Say, for example, my job is allocating capital across the S&P 500. My work is picking the stocks, the fruits of my labour are excess returns.
Are those excess returns not work? What are they?
You could say the same about musicians and authors. Are they immoral as well?
But note that I have been very careful not to call the fund managers individually immoral.
Making great art is wonderful, but it's certainly not "work" the same way that digging a ditch or answering tech support calls is.
Wealth extracted from a market, which is what the parent commenter said in the first place
I described it as “sitting there” to contrast my viewpoint that in fact it’s not being “extracted” from anything as far as I can tell.
It’s totally incoherent and unreliable as an explanation for an economy, but it explains the comments in this thread.
Normally you'd get a low percentage fee instead of getting all of the returns unless you got that capital for free (inheritance?), so yes, you are a worker compared to the person controlling the capital.
Say, for example, my job is allocating capital across the roulette wheel. My work is picking the numbers, the fruits of my labour are excess returns.
Are those returns not work? What are they?
Missing from both sides of this argument, IMHO, is BATNA.[0]
[0] https://en.wikipedia.org/wiki/Best_alternative_to_a_negotiat...
Whereas: If they hire a single employee to help with, idk, responding to support tickets that would get them into "well maybe you did not earn it"-territory?
Because if that is the depiction we are going with: I have my doubts.
Just like you're mentioning Obama's lambasted "you didn't build that" comments -- his point was completely valid, in that the individual profiteers didn't build the roads their products ship on, the energy infrastructure their cloud providers consume to host their digital footprint and logistics, etc. etc. But people pay for a large part of what they DO consume -- the cases where they don't are what we squirrelly and bookish economists call "externalities" (costs of production gotten too cheap/free). Trying to correct for every externality is a maddening and endogenous exercise in navel gazing -- but huge and easily seen externalities are not crazy to want to address (e.g., Erin Brokovich, pollution, etc.).

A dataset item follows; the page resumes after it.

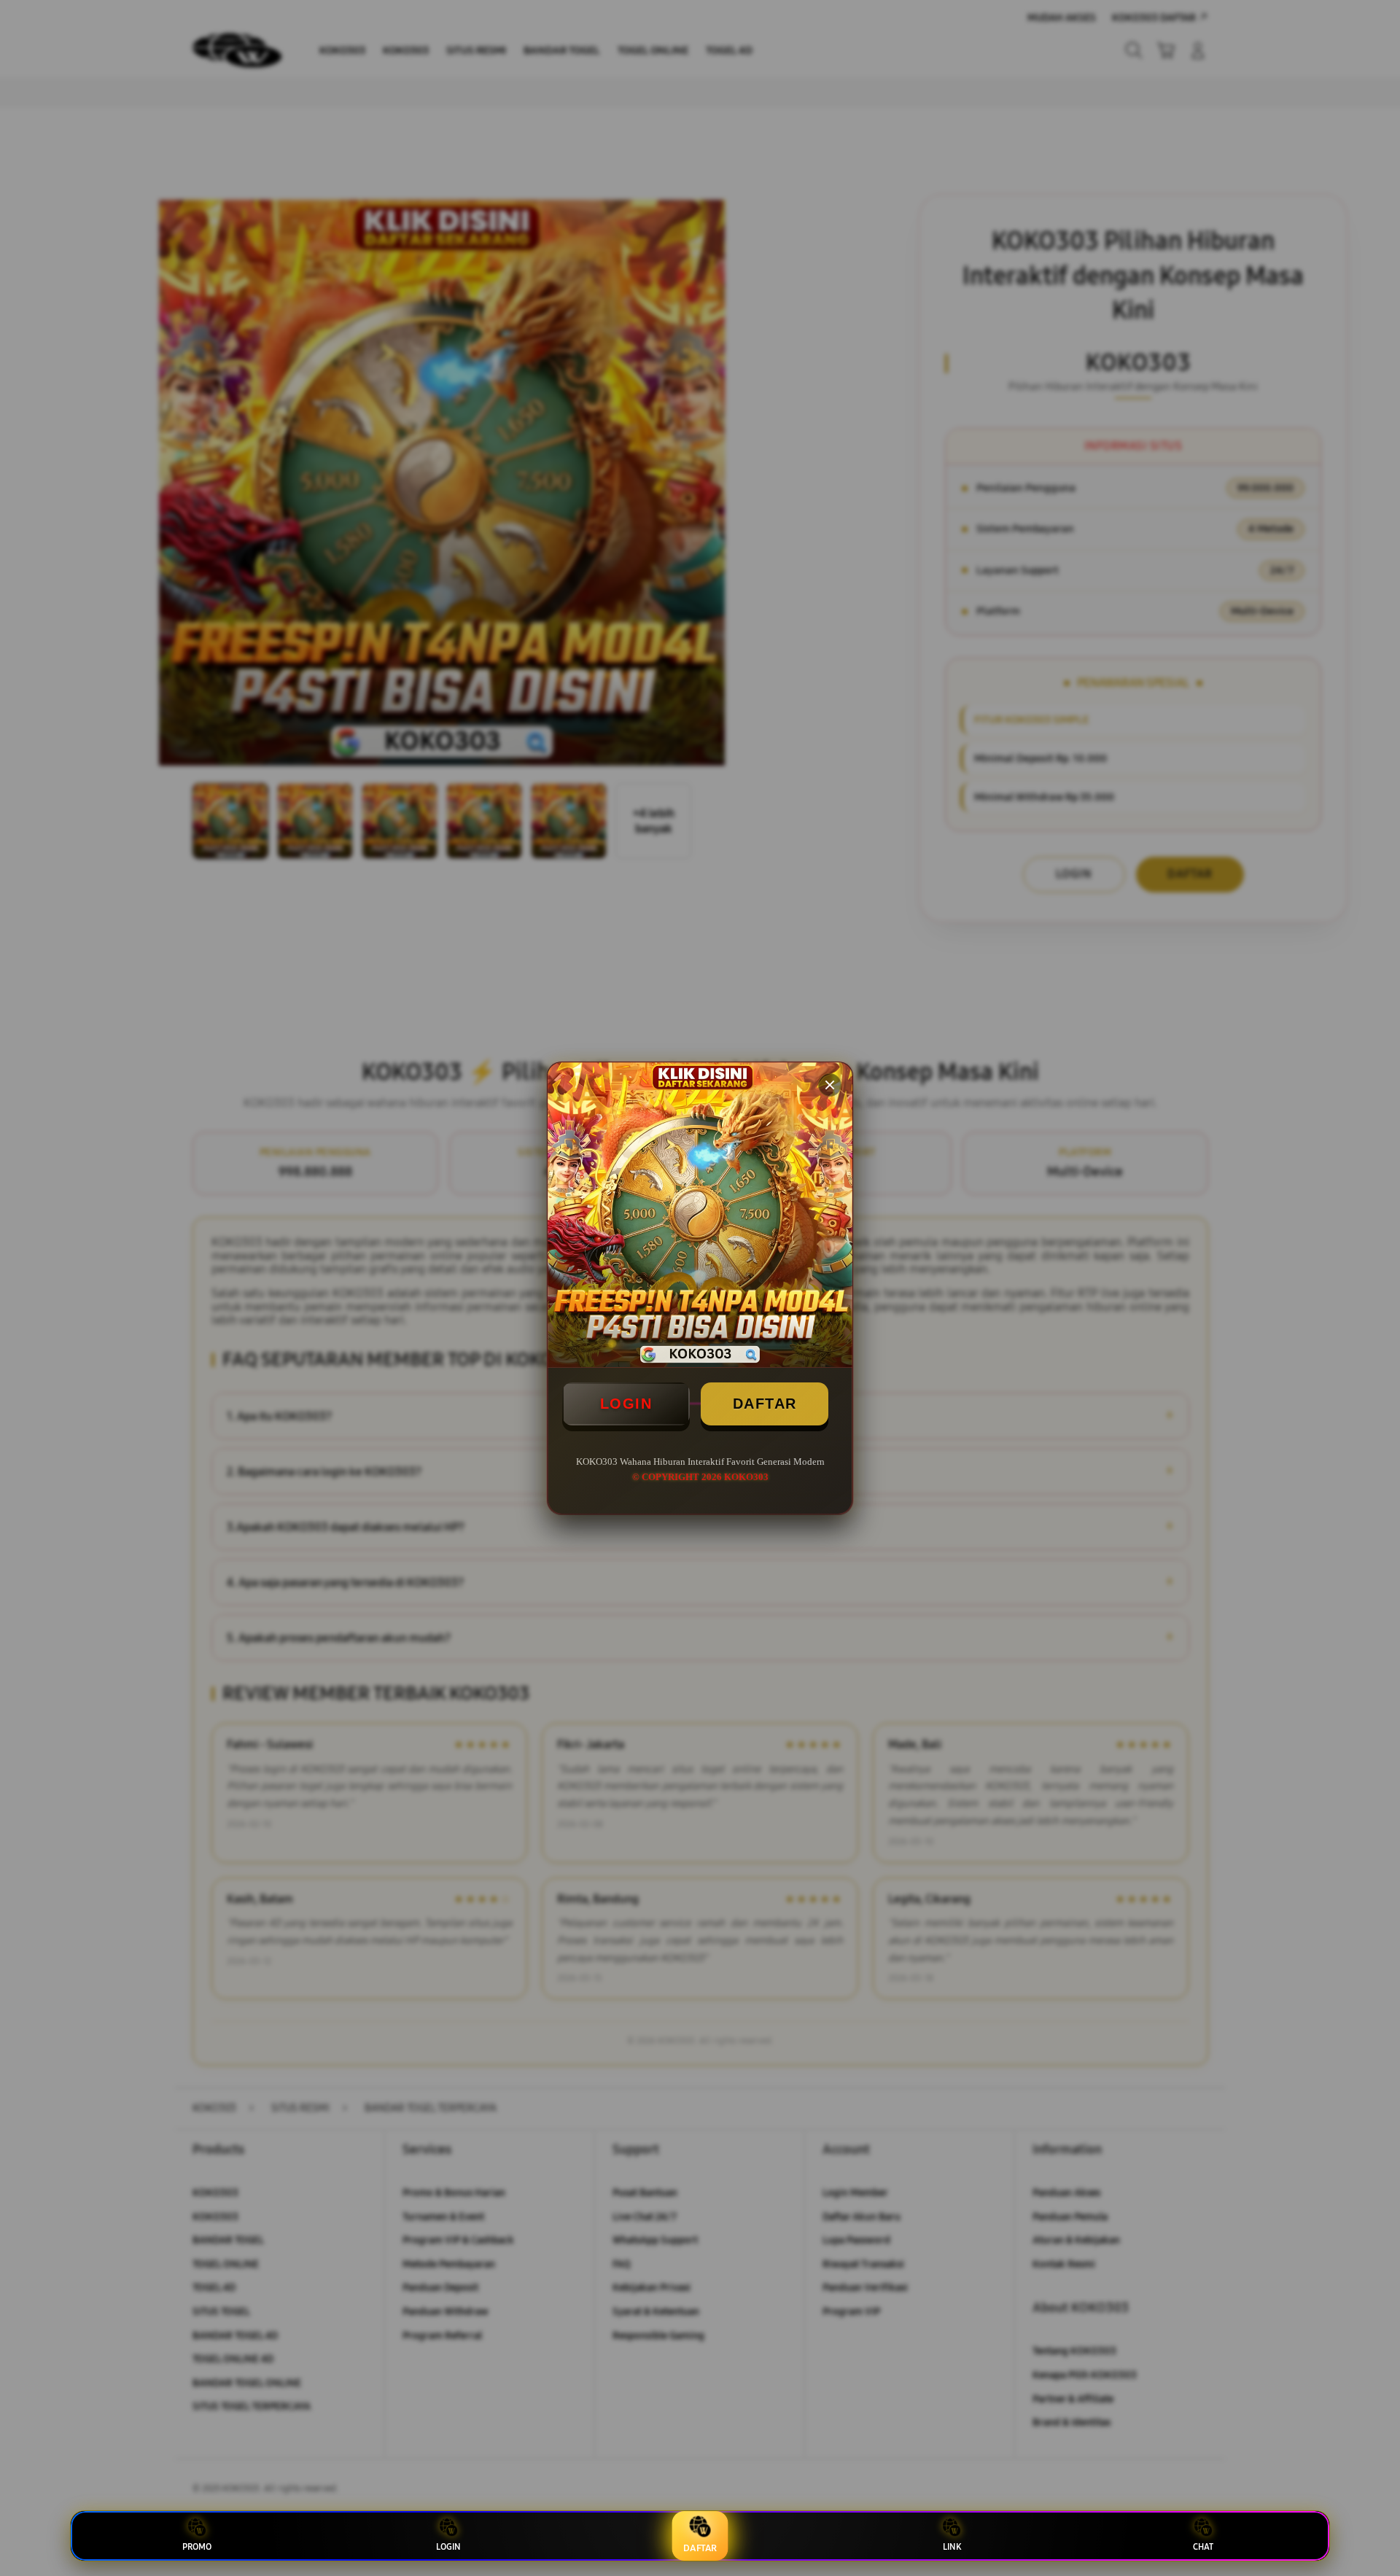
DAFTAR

In your example of someone getting hired to field support tickets -- if that person weren't hired, the founders would spend all their time chasing down those tickets. So did the founder earn the cash, or did both people earn the cash despite one of the jobs being less favorable? If an egalitarian share is unwarranted, what is a reasonably fair trade? Why is an egalitarian share unwarranted? Etc.
The core question embedded in all these arguments are - what is a fair tax on the economy? If a government's policy encourages large economic growth for everyone, then perhaps it is good to fund it via tax with all the associated tradeoffs like crowding out, marginal decisions impacted, and so on. Getting it right looks like Scandinavia. Getting it wrong looks like Cuba / final days of the USSR. Ignoring it (on both sides of the aisle) looks like Venezuela and Argentina.
But there is no doubt that without the people who produce there would be no taxes, and a 100% tax would push everyone away from doing anything. This is why the way-too-simplistic Laffer curve argument seemed compelling in the 80s -- "unshackle the economy by lowering taxes."
I haven't kept up with pg (fairly or unfairly) since some of the techbrokings adopted Yarvinism as a goal, so I have no idea what he has said recently.
Her point was being made about actual reality and not some hypothetical fantasy
With recent advances in AI, it may be possible for someone to build a billion dollar single founder company.
That's the fun part: they cannot make a billion dollars through their own work. It doesn't exist. Billions of dollars do not exist without either collaboration (extremely rare), or exploitation of others (see: every single YC company)
>Whereas: If they hire a single employee to help with, idk, responding to support tickets that would get them into "well maybe you did not earn it"-territory?
Would you have made that billion without the employee ? If not, you did not earn it. Would your company have gone under if you didn't have someone handling those support tickets, what percentage of the survival of the company is linked to it, and why didn't you pay them nearly that percentage ? Congratulations on exploiting your employee.